Alameda County Super. Ct. No. RG05241380

RUVOLO, P. J.

I.

INTRODUCTION

This is the fourth appeal arising out of the above-captioned matter. In the first appeal, we affirmed the trial court’s judgment in favor of respondents. (Zarate v. Manuel (Oct. 10, 2008, A117808) [nonpub. opn.] (No. A117808).) In the second (Zarate v. Manuel (May 28, 2009, A120686) [nonpub. opn.] (No. A120686)) and third (Zarate v. Manuel (March 30, 2010, A125662) [nonpub. opn.] (No. A125662)) appeals, we affirmed attorney fee awards made to respondents in connection with their prosecution of the proceedings in the trial court and on appeal, respectively.

In our opinion in No. A117808, we concluded that the trial court’s signed statement of decision constituted the judgment in this case. (Slip opn., pp. 6-7.)

This appeals relates to events occurring after we issued the remittitur in No. A117808. Upon return to the trial court, respondents filed a motion seeking an order cancelling six deeds of trust filed by appellants against two parcels of real property which were the subject of the litigation.

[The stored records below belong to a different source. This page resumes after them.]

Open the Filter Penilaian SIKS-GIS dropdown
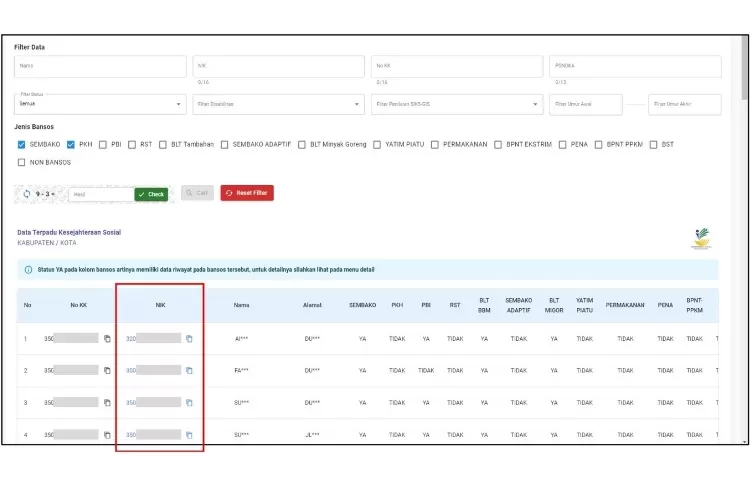Screen dimensions: 750x500 tap(457, 103)
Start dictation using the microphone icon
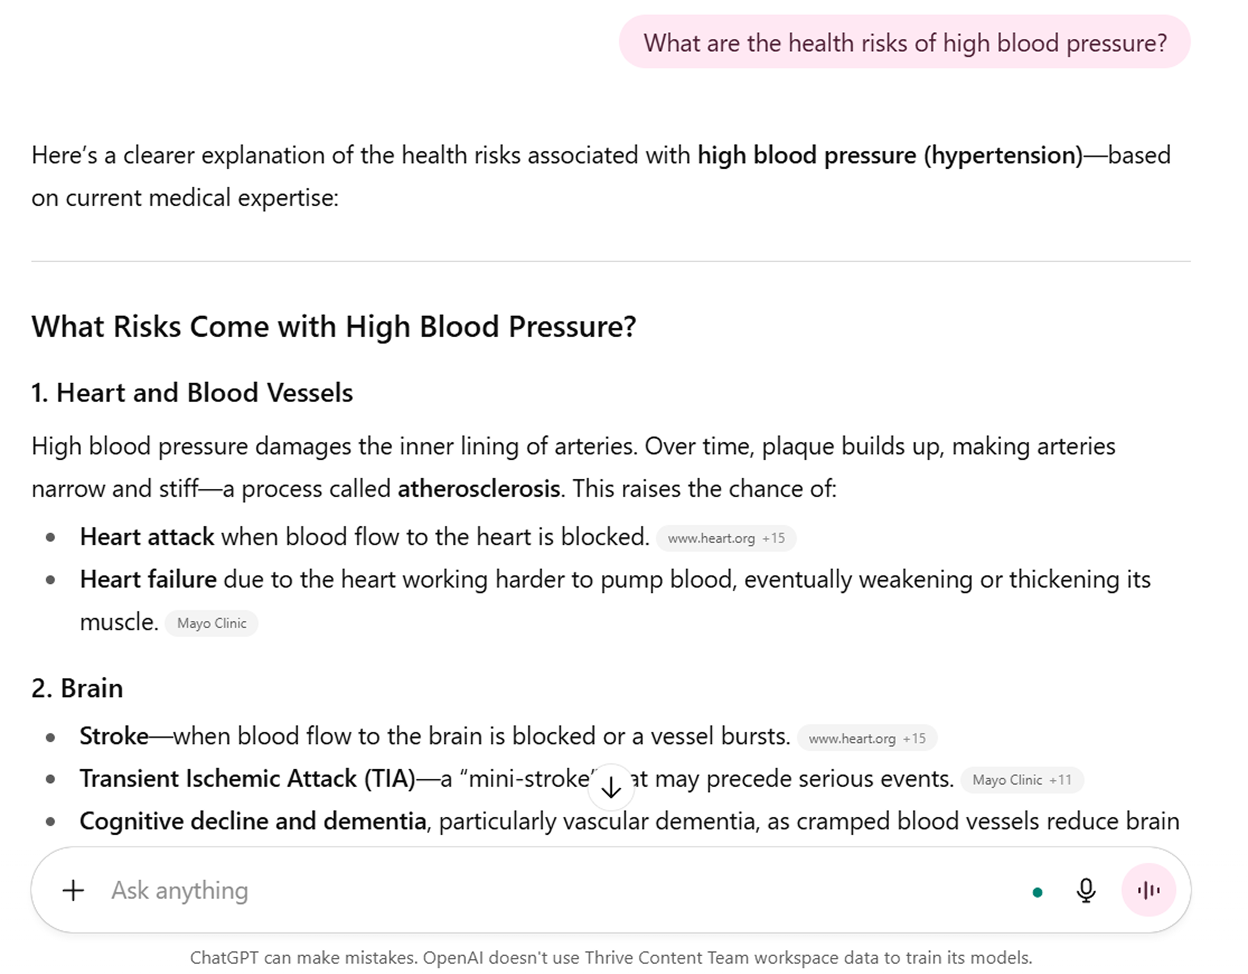 point(1085,890)
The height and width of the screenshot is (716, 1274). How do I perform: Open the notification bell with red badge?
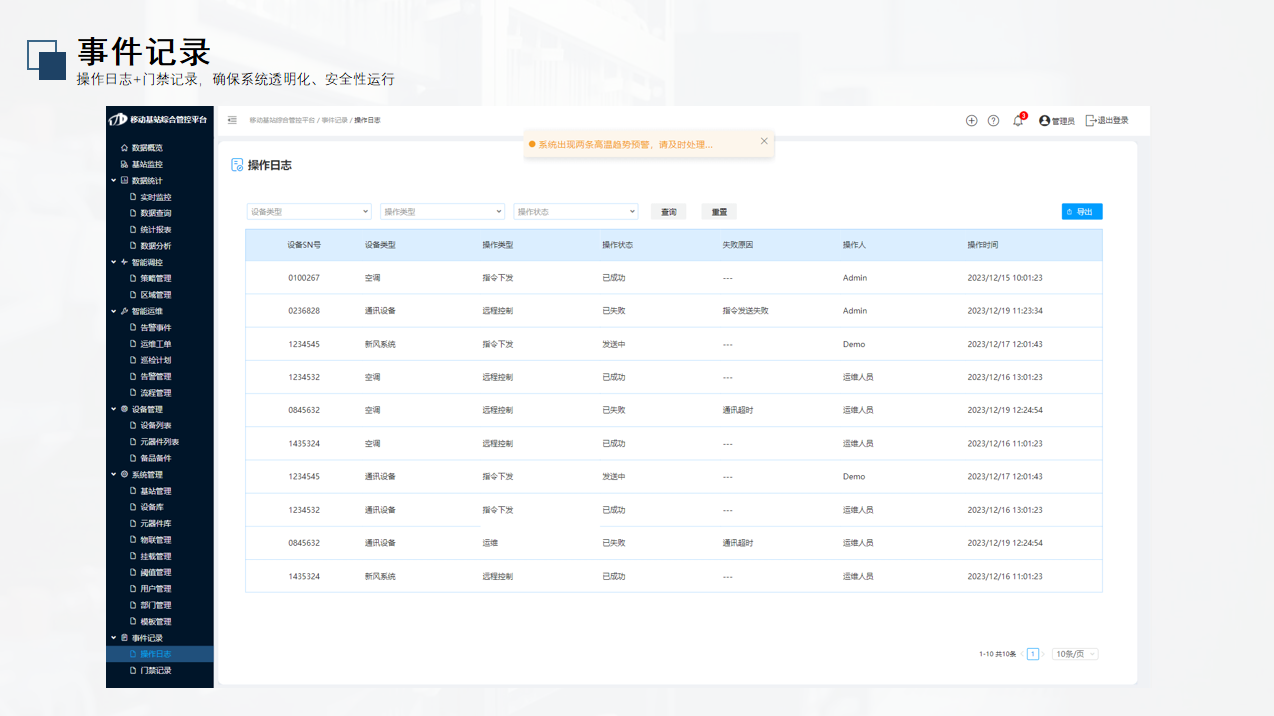point(1018,121)
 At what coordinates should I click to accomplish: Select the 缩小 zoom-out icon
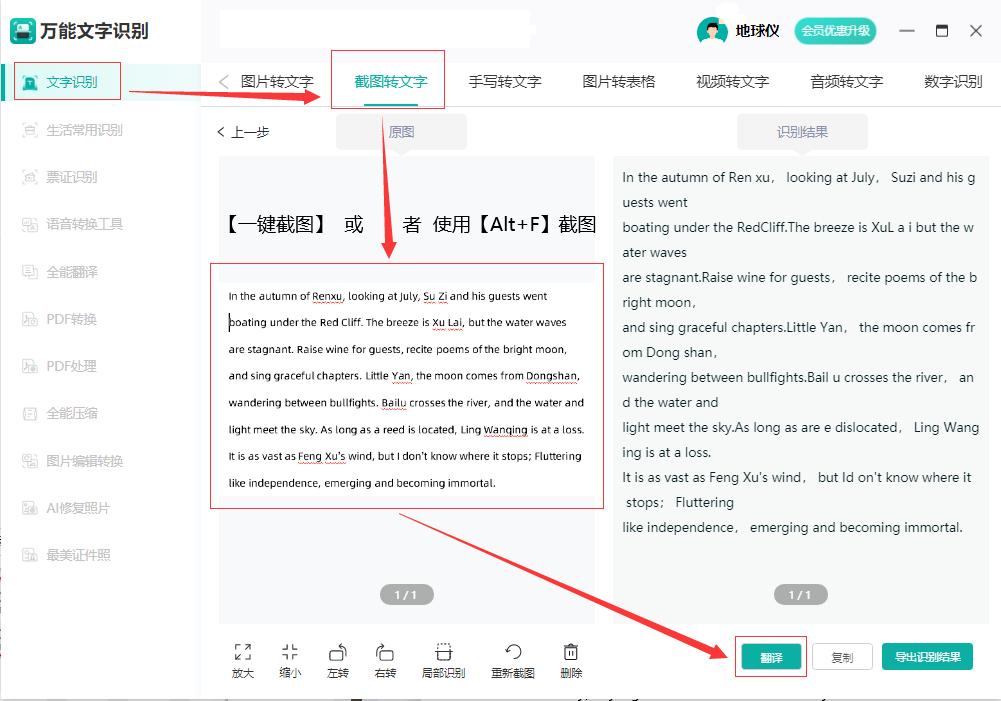click(290, 658)
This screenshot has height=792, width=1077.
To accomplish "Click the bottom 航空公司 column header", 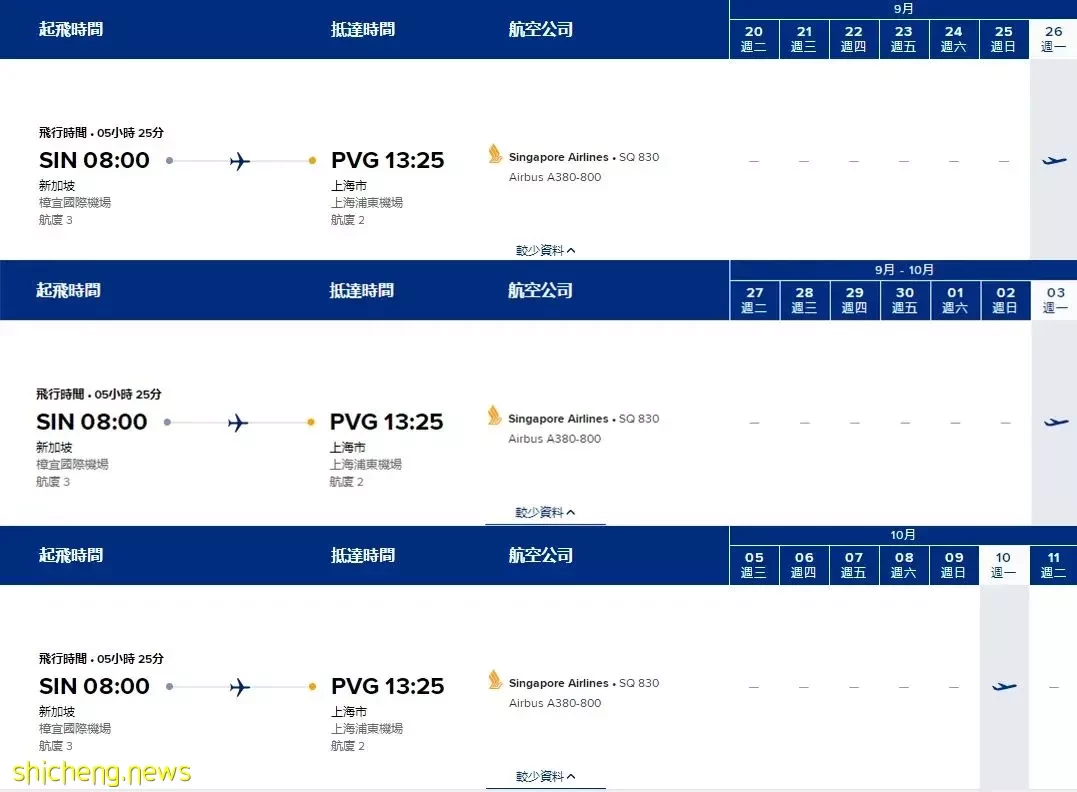I will coord(541,555).
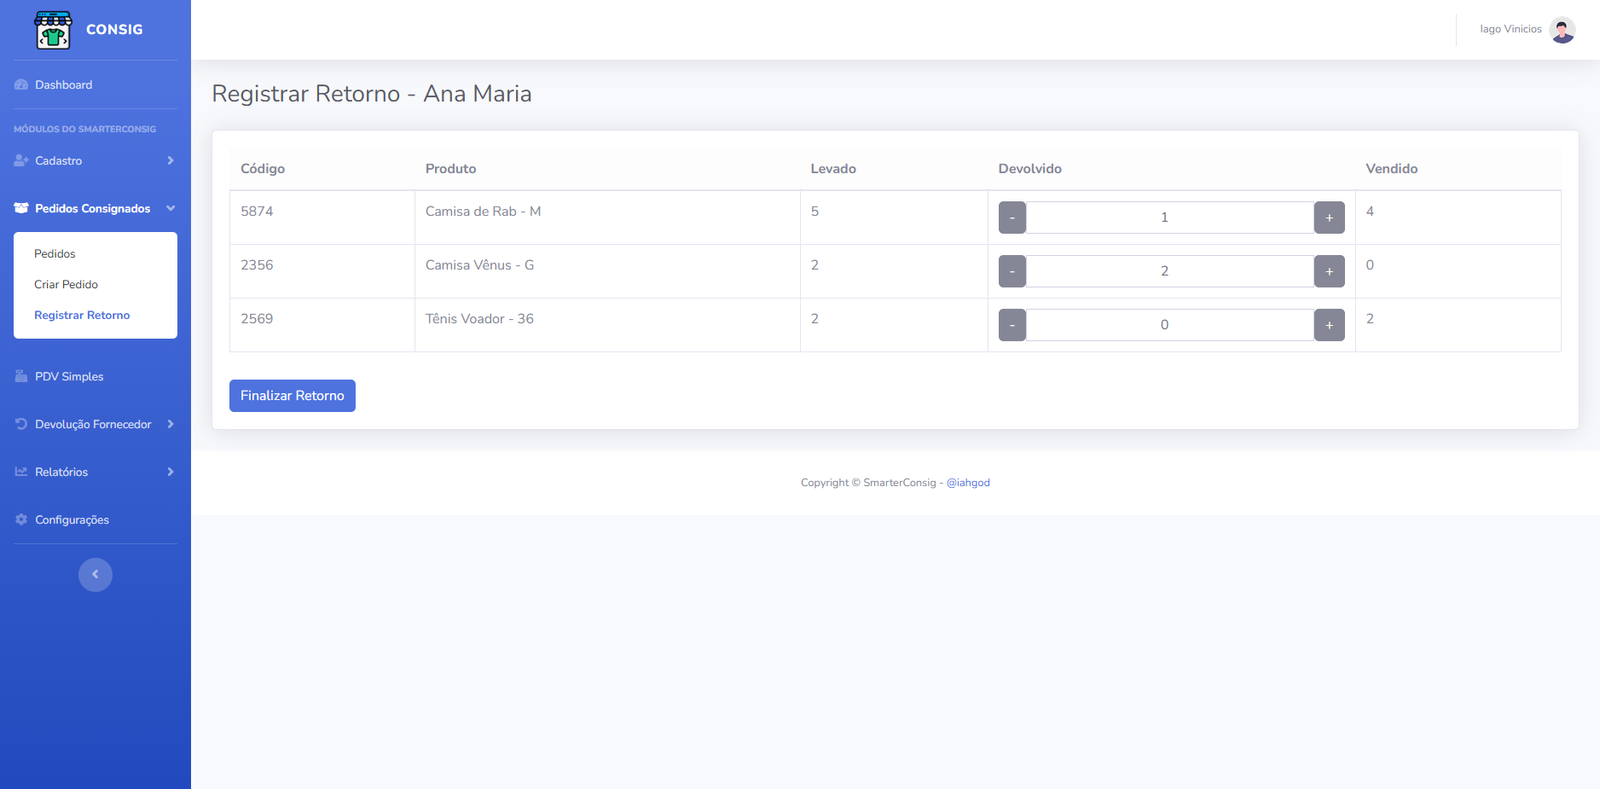Open the Pedidos submenu item
This screenshot has height=789, width=1600.
pos(55,254)
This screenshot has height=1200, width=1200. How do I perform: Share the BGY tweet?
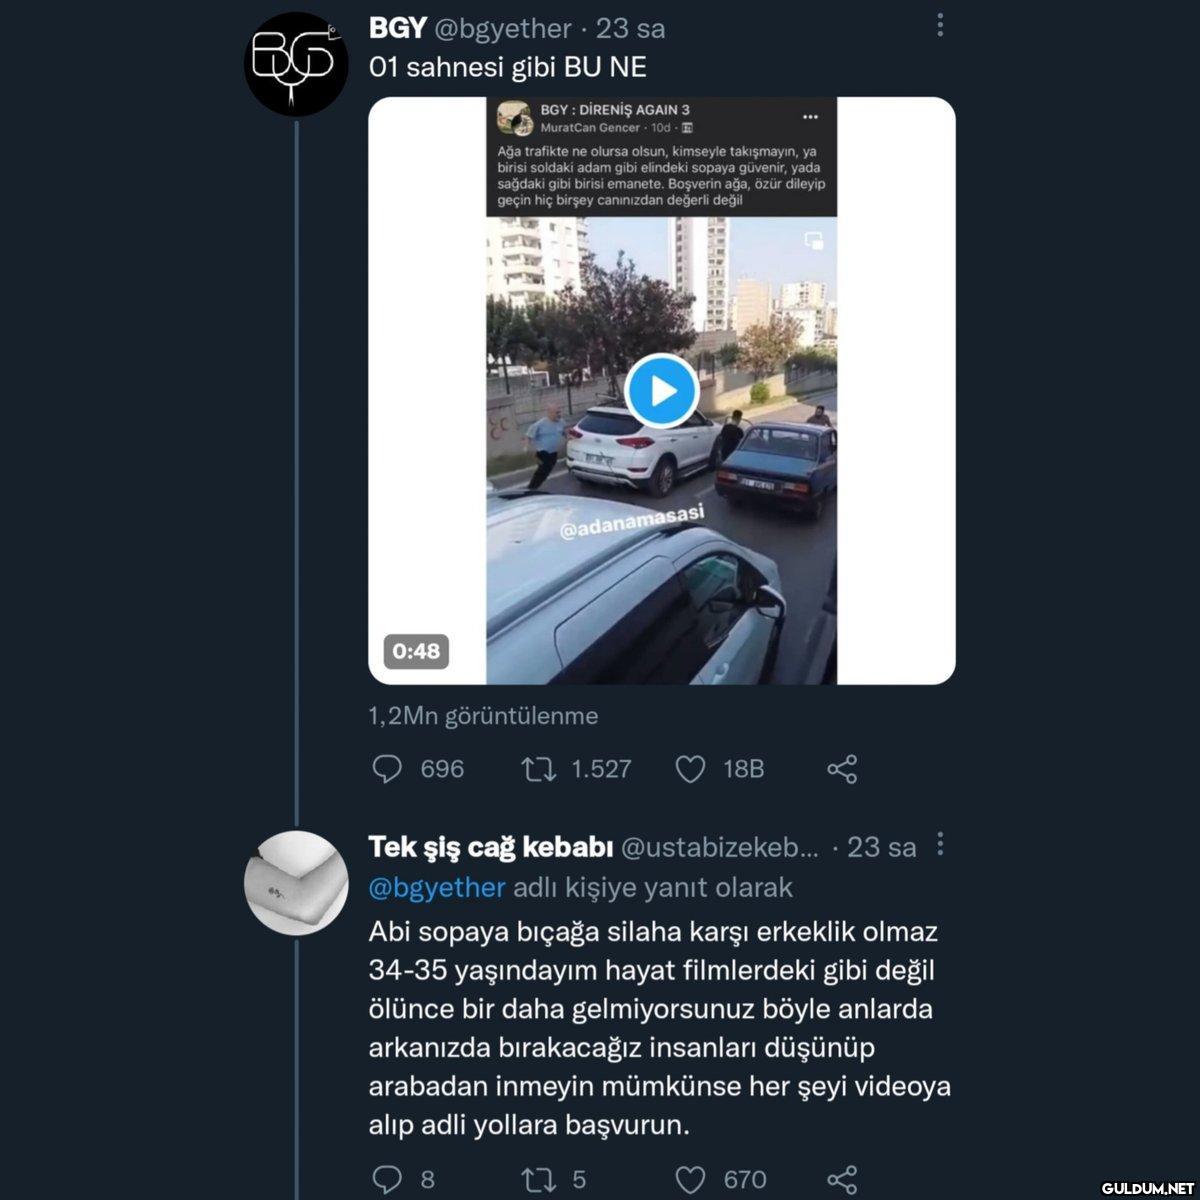[842, 768]
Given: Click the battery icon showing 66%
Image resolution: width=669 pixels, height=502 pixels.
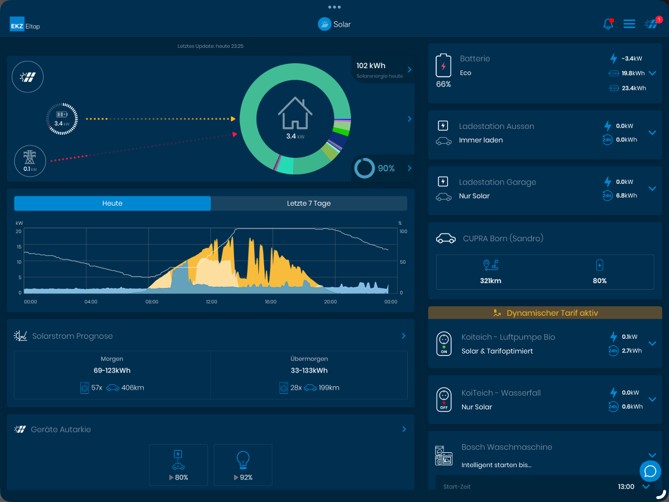Looking at the screenshot, I should (x=443, y=66).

The motion related to that portion of the final judgment which concluded that the deeds of trust were “improper, invalid and unenforceable.” The post-appeal motion was brought because respondents wanted to record the order cancelling the deeds of trust to give notice to any interested third parties. The trial court granted the motion.

Appellants claim several errors by the trial court in connection with the motion, the principal ones being that the court lacked jurisdiction to grant it, because its purpose was to “amend the judgment, ” and that the order constituted an invalid order to enforce the judgment. We agree with respondents that the arguments made by appellants in this current appeal “border on the frivolous, ” and we affirm the trial court.

II.

Procedural and Factual Backgrounds

Our statement of facts relating to the dispute underlying this litigation is taken from our opinion in No. A117808:

“Appellants Rodelio and Herminigilda Manuel formerly owned and operated a number of skilled nursing facilities, including two that are involved in this litigation: Wisteria Care Center (Wisteria) and Milpitas Care Center (Milpitas). In 1999, after the California Department of Health Care Services rescinded appellants’ certification, they sold Wisteria and Milpitas to respondents Floro and Patricia Zarate. Respondents paid a portion of the purchase price for the two facilities by means of promissory notes secured by deeds of trust on the real property on which the facilities are located.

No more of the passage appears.